* BEGIN Passage provided *
Not currently on display at the V&A

Leather Panel

ca. 1700-1725 (made)
Artist/Maker
Place of origin

Mass-produced panels of leather, with embossed designs, became popular in many areas of Europe during the 17th century. By 1700 they were produced in very large numbers, particularly in the Netherlands.

The patterns were created by carved wooden moulds, into which the dampened panel of leather was pressed. When dry, the raised areas were decorated with silver-coloured metal foil, varnished to give the effect of gilding. The ground areas were coloured with paints or varnishes, which might also be used to add highlights to the foiled areas. Such panels are usually referred to as 'gilt leather' although no gold leaf was used. They were particularly popular for dining rooms, where they did not trap food smells as textile hangings would do.

This pattern must have been highly popular. Several versions are known, with different coloured finishes, both in museum collections and surviving in houses and public buildings as far apart as Brussels and Denmark.


Object details

Categories
Object type
Materials and techniques
Embossed and gilded leather
Brief description
Leather panel with a central, shaped cartouche including a plinth below a fan-shaped motif flanked by birds, the whole decorated with varnished foild set against a dark green ground, The Netherlands, ca. 1700-25.
Physical description
A rectangular panel of leather, decorated with moulded relief, highlighted in varnished foil, imitating gilding, against a background of dark green paint. The panel centres on a cartouche with in-curved borders, outlined with cross-reeded banding and enclosing a trellised plinth supporting a fan-shaped motif, between two birds, with naturalistic flowers below the plinth and bunches of grapes to either side of the plinth, below the birds. Outside the central cartouche, the long sides who framing elements from a second cartouche and the corners are decorated with shield-shaped motifs, running out from the main cartouche frame.
* END Passage provided *
* BEGIN Information provided *
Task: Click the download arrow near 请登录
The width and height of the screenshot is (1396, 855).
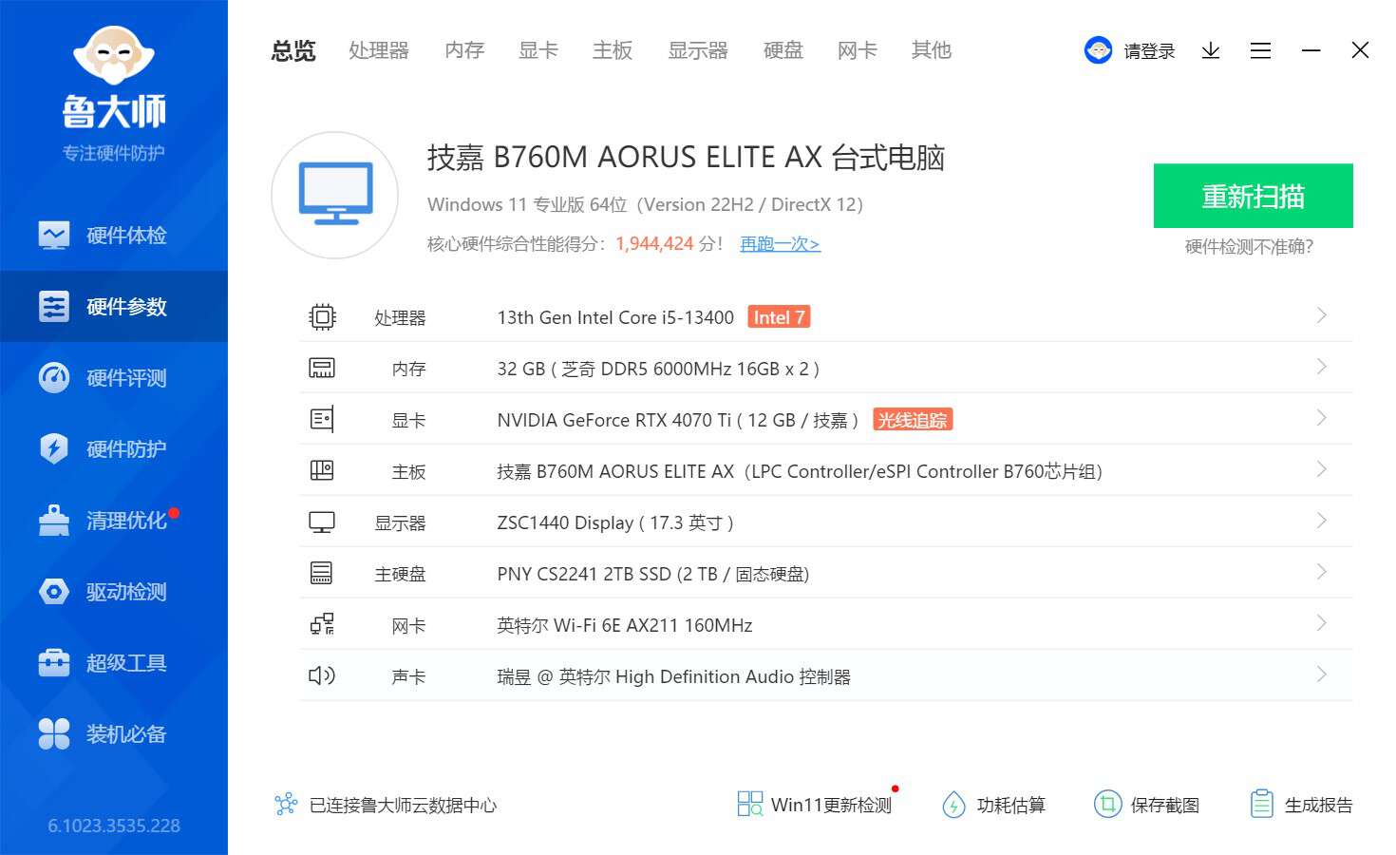Action: (1210, 50)
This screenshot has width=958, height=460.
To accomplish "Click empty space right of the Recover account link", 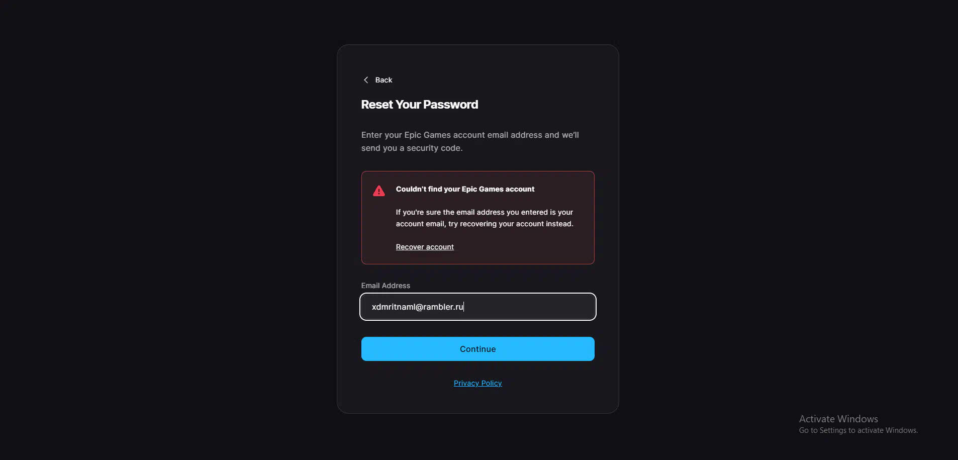I will click(x=523, y=247).
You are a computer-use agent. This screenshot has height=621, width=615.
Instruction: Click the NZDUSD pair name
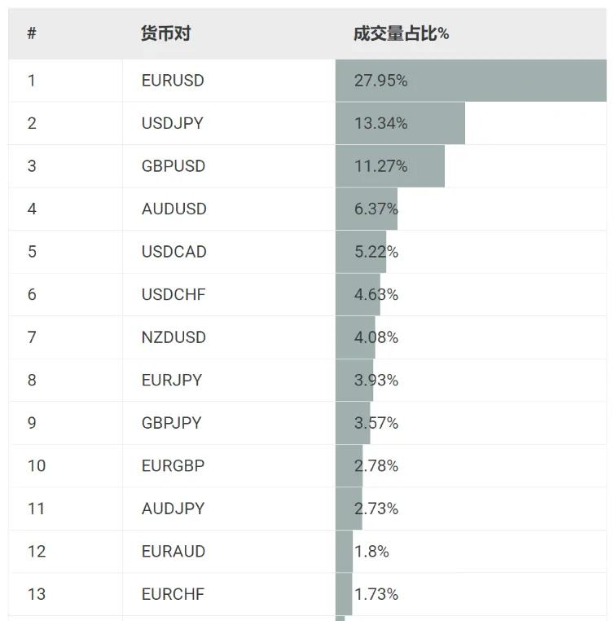coord(173,337)
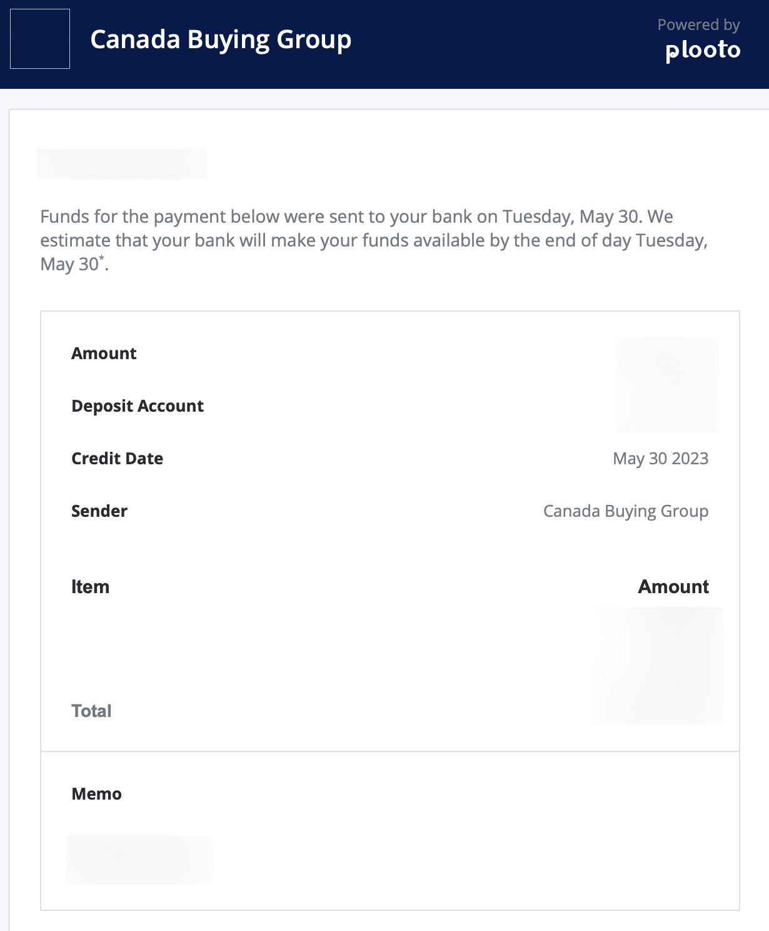Click the Amount label in payment details
This screenshot has height=931, width=769.
104,354
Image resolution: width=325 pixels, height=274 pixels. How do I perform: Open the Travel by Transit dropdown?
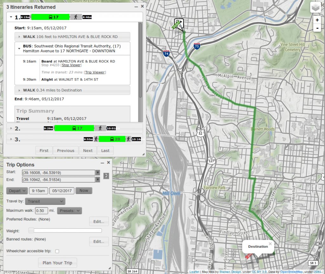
* END Information provided *
Set task: Carry on the museum description of the gilt leather panel from where it stops.

Right answer:
Dimensions
  • Height: 77cm
  • Width: 60cm
Dimensions taken from departmental catalogue. Not checked on object Original measurements: 2 ft. 6 in. x 24 in.
Production typeMass produced
Marks and inscriptions
(On the back of the top left-hand corner a star painted in green (contemporary to the panel))
Credit line
Given by Messrs Martin Van Straaten & Co
Object history
The argument of A.J. Kendrick for accepting this panel and inventory number 421-1905 as a gift were: 'The two leather panels would be well worth adding to the Museum collection, as specimens of design and as examples of design and as examples of processes of working leather. They are both of 17th century work, and similar in design to many examples supposed to be as Spanish origin in the Museum.'

This is one of the most popular patterns ever made: five almost identical different versions have been traced (some of them in a mirrored version)(amongst which museum numbers 476-1869 and 477-1869), even as two other ones, slightly more different. The differences are in some of the flowers, the berries which are being eaten by the two birds,and the short 'string of pearls'.

Wall hanging in kasteel Meerhout (Belg.); castle Ulriksdal (Sweden). Panels in the Deutsches Tapetenmuseum, Kassel, inventory number 5/5; Deutsches Ledermuseum, Offenbach, inventory number 2248; Musée national de la Renaissance, Ecouen, inventory number unknown; coll. Colomer-Munmany, Vic, inventory number C1406; Museo National des Artes Decorativos, inventory number 471; Museum het Vleeshuis, Antwerp, inventory number 29 B1; Koninklijke Musea voor Kunst en Geschiedenis, Brussels, inventory numbers 4335, 5345/2. Altar frontals in Diozesan Muzeum, Plock, inventory number unknown; Muzeum Naradowe, Warsaw; Muzeum Pomorskiego, Gdansk; the churches in Nowy Targ, Stara Doscielnica, and Lubieszewo Tozewskie (all in Poland).

Another version of this pattern is published in Jean-Pierre Fournet, Cuirs Dorées, "Cuirs de Cordoue", un Art Européen (Château de Saint-Remy-en-l'Eau: Editions Monelle Hayot, 2019), p. 158, fig. 215. Two other versions, from the Glass Tielker Collection, D-Hückelhaveare illustrated on p. 177, figs. 242a&b, with a note that very similar panels were made by the workshop of Carolous Jacobs in Malines, notably for the Hôtel de Ville at Furnes (Veurnes) in Belgium, where it can still be seen in the Albertzaal.
Subject depicted
Summary
Mass-produced panels of leather, with embossed designs, became popular in many areas of Europe during the 17th century. By 1700 they were produced in very large numbers, particularly in the Netherlands.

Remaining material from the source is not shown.